The offering would enable service providers to deliver desktop-based telephony in a converged and integrated fashion, Montgomery said.

'But the biggest advantage is, because it's server-based IP technology, the service provider that controls this is able to give the customer a view of their particular voice system via a Web portal. That leads to a lot of soft adds, moves and changes,' he said.

Some 70 percent of adds, moves, and changes in traditional PABX systems were hardware-based, Montgomery said.

'If you put in an $100,000 telephone system with, let's say, 500 users, for the next three to four years as you pay for that, you would probably spend between $20,000 and $30,000 a year on adds, moves and changes. If you reduce that by half that's already significant savings,' Montgomery said.

The companies would also benefit from being able to swap sales leads as a result of their marketing efforts, he said.

Andrew Vlachiotis, Victorian regional manager at Sun Microsystems, confirmed the offering would compete with Telstra's, which also uses Sun hardware and Broadsoft software.

'If you look at the Telstra IP telephony offering, there is pretty similar architecture,' he said.

Vlachiotis said Broadsoft's BroadWorks application was more flexible and scaleable than many competing applications.

VoIP architecture was a 'great model' for service providers hoping to roll out new applications for their customers over time, he added.

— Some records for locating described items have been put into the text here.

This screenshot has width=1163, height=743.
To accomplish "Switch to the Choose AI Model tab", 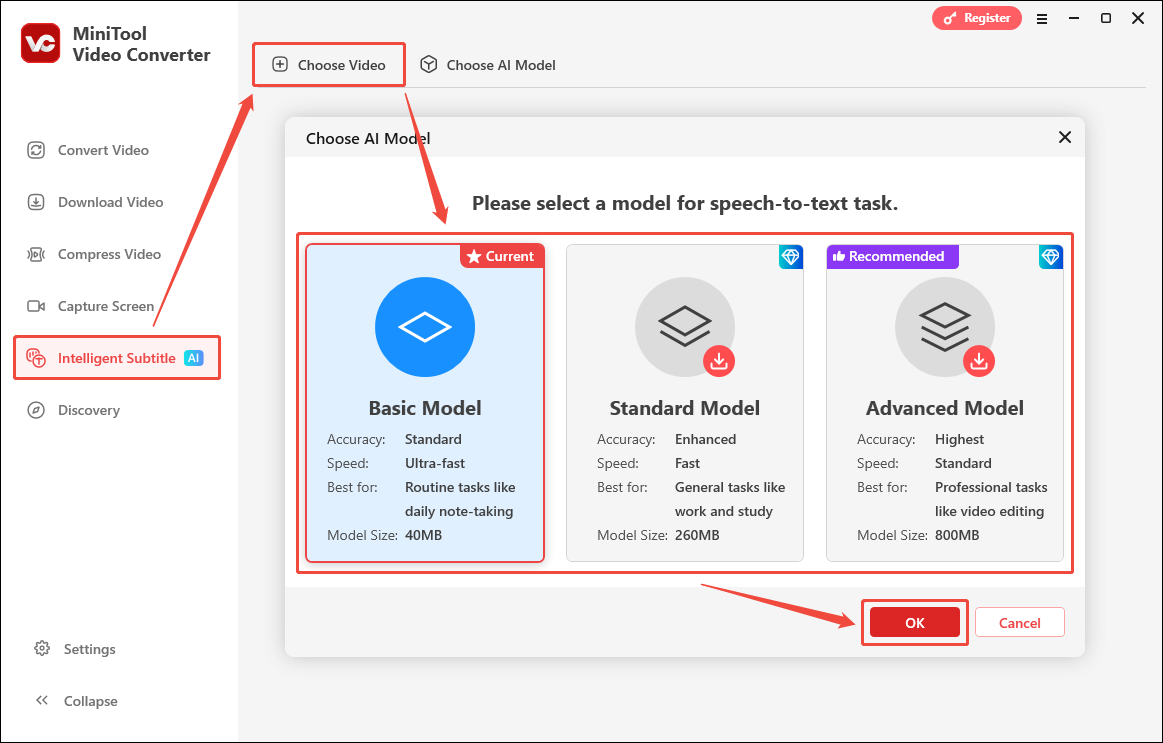I will [488, 64].
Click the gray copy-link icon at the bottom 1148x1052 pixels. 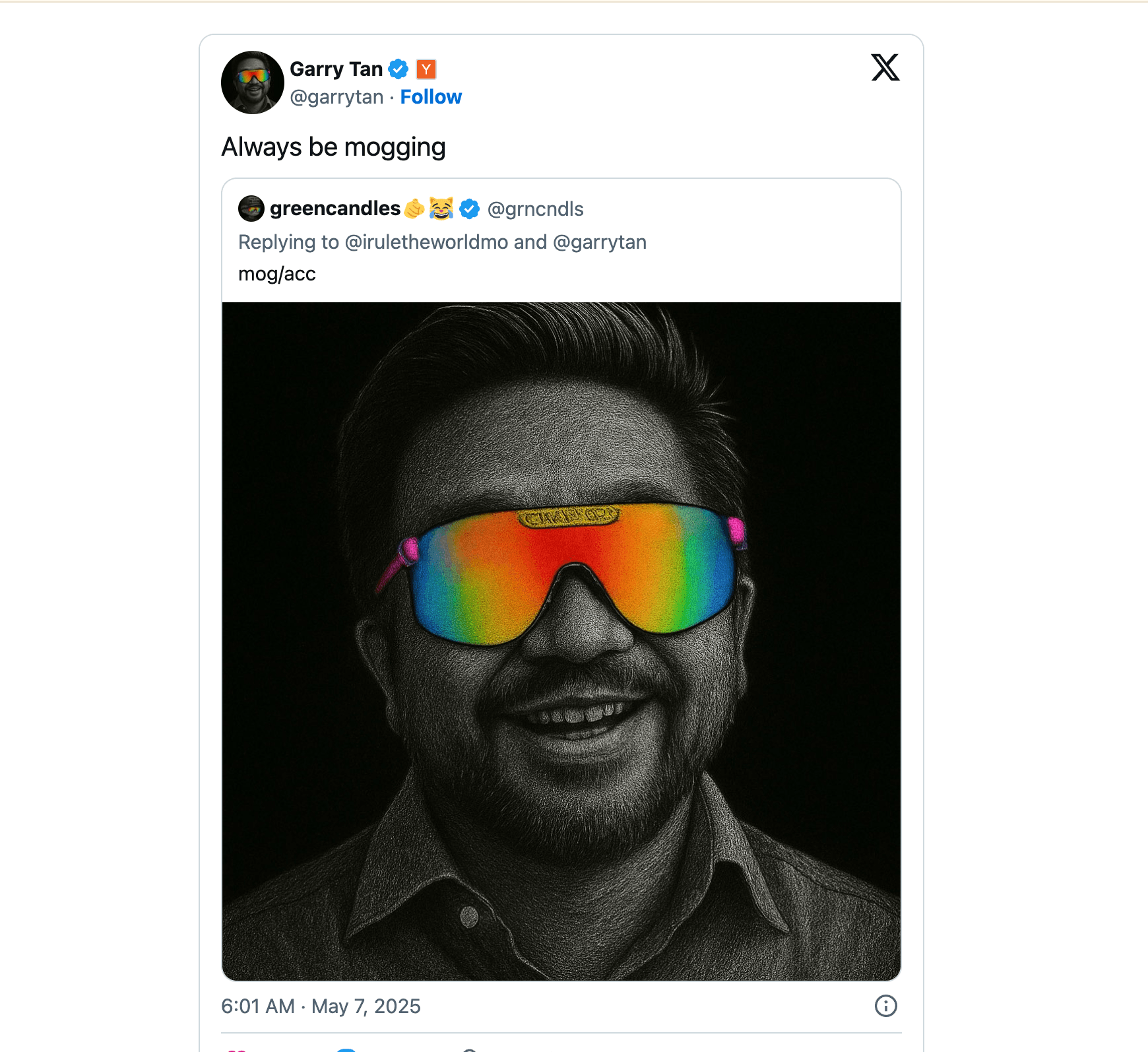(x=468, y=1049)
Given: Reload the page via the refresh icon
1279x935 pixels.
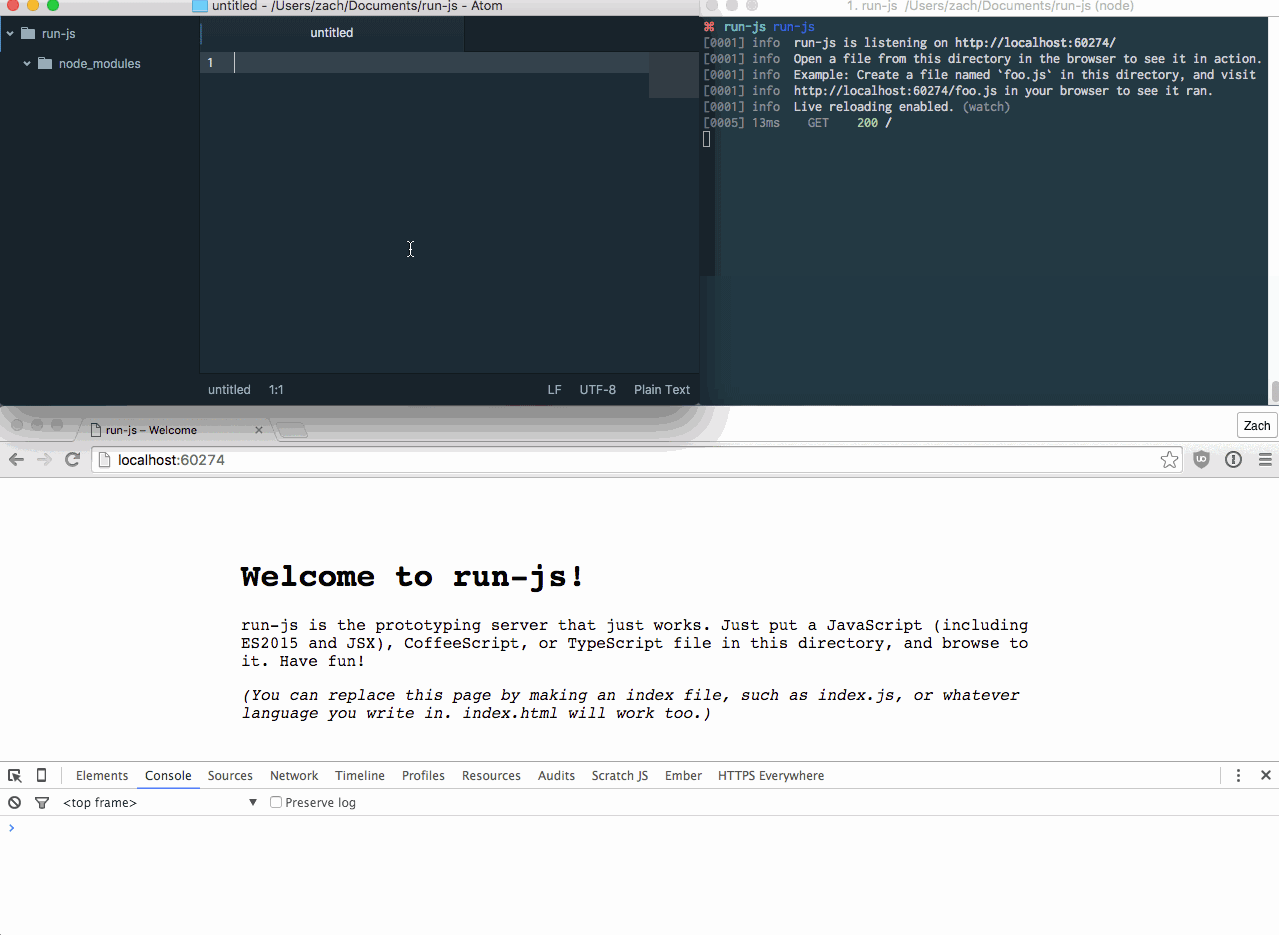Looking at the screenshot, I should coord(72,459).
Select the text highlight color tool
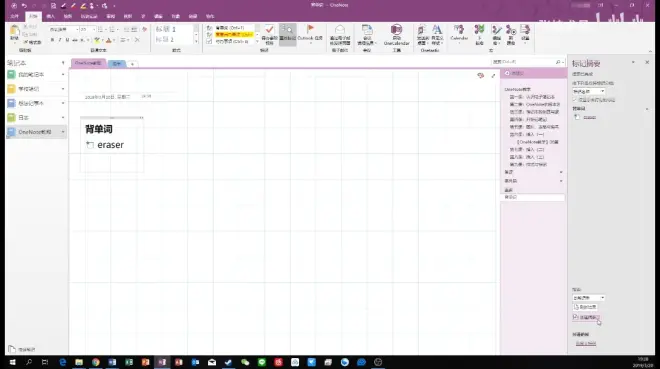This screenshot has width=660, height=369. pyautogui.click(x=97, y=40)
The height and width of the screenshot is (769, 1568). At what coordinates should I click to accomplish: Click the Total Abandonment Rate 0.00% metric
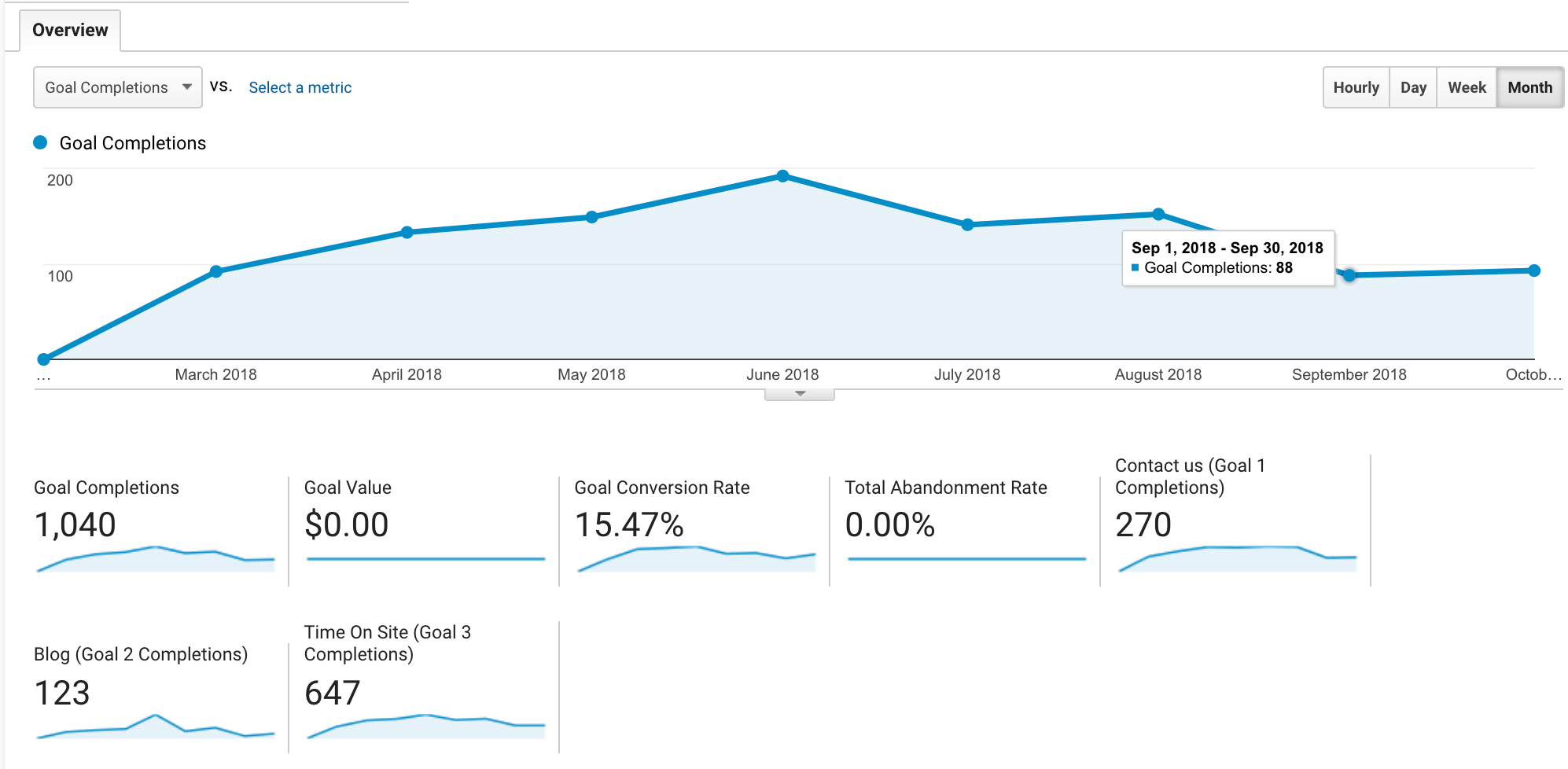coord(889,524)
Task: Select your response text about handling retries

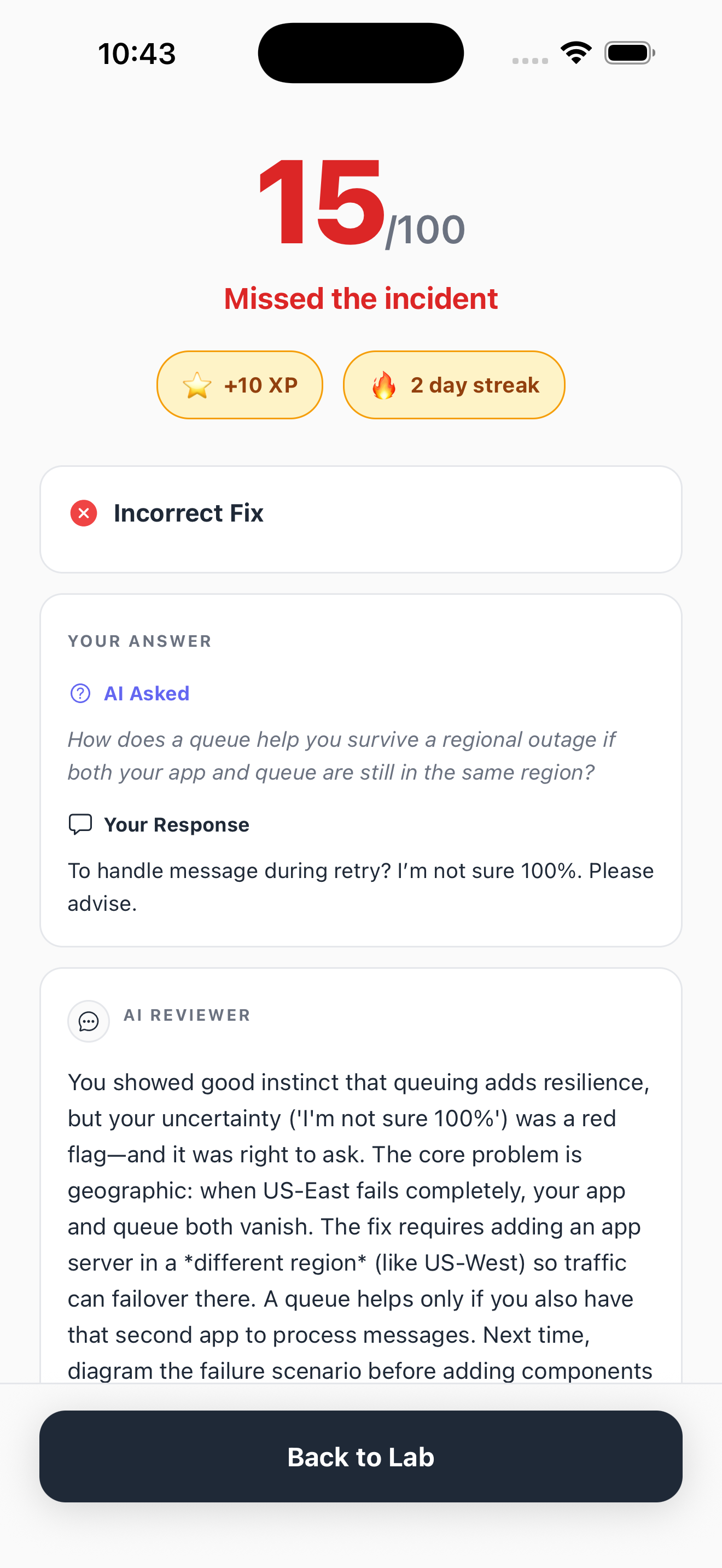Action: pos(360,886)
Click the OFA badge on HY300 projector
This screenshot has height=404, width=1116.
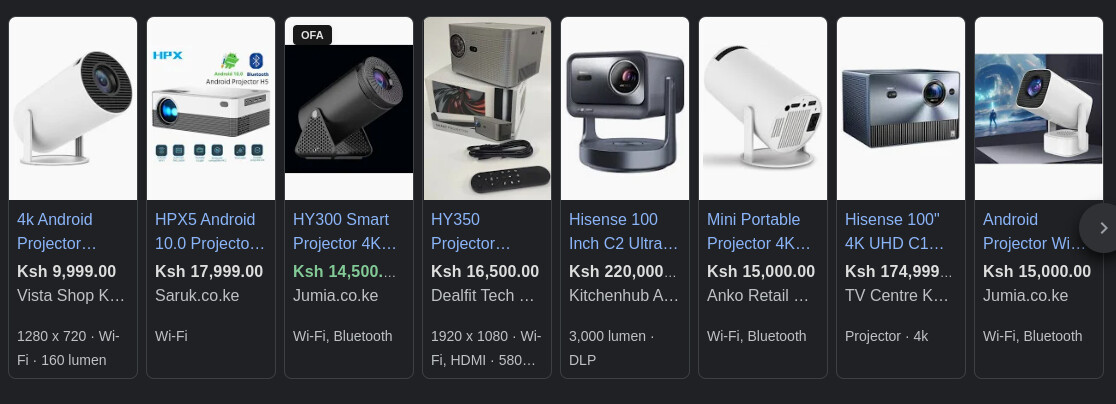click(x=312, y=35)
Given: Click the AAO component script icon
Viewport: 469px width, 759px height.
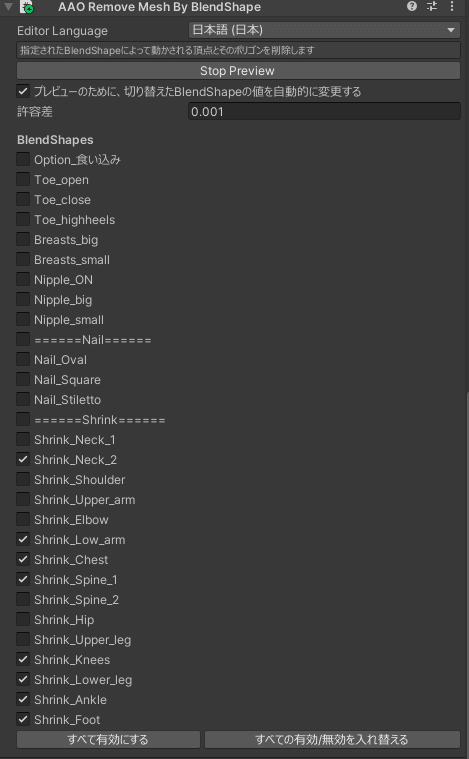Looking at the screenshot, I should [x=27, y=7].
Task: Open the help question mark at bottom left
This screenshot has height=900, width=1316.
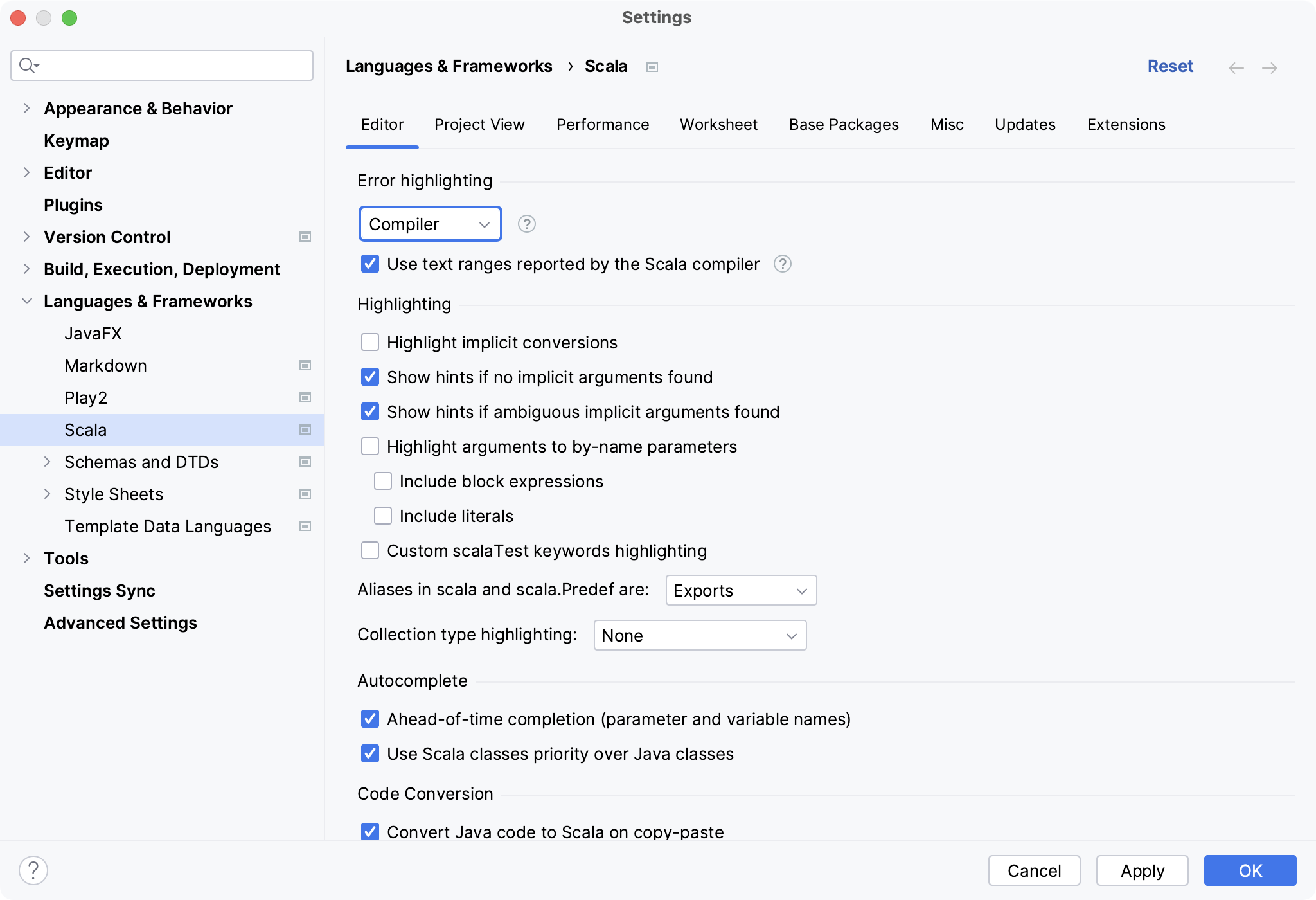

'You can move them on and move them off, for specific communications or voicemail. In the past, a lot of managed services were too complex for traditional TDM architecture,' Vlachiotis said.

He said IP telephony appeared to be approaching the end of a hype cycle, as potential customers learnt what the technology was really capable of as network services provision accelerated.

'We will be looking more at self-provisioning, that is customers having access to turn features on or off [themselves],' Vlachiotis said. He said businesses would tend to focus more on desktop IP over time, using hardware such as Sun's SunRay work station to run a client over IP that incorporated voice, data and video.

'The next thing will be how to do the whole mobility model,' Vlachiotis said.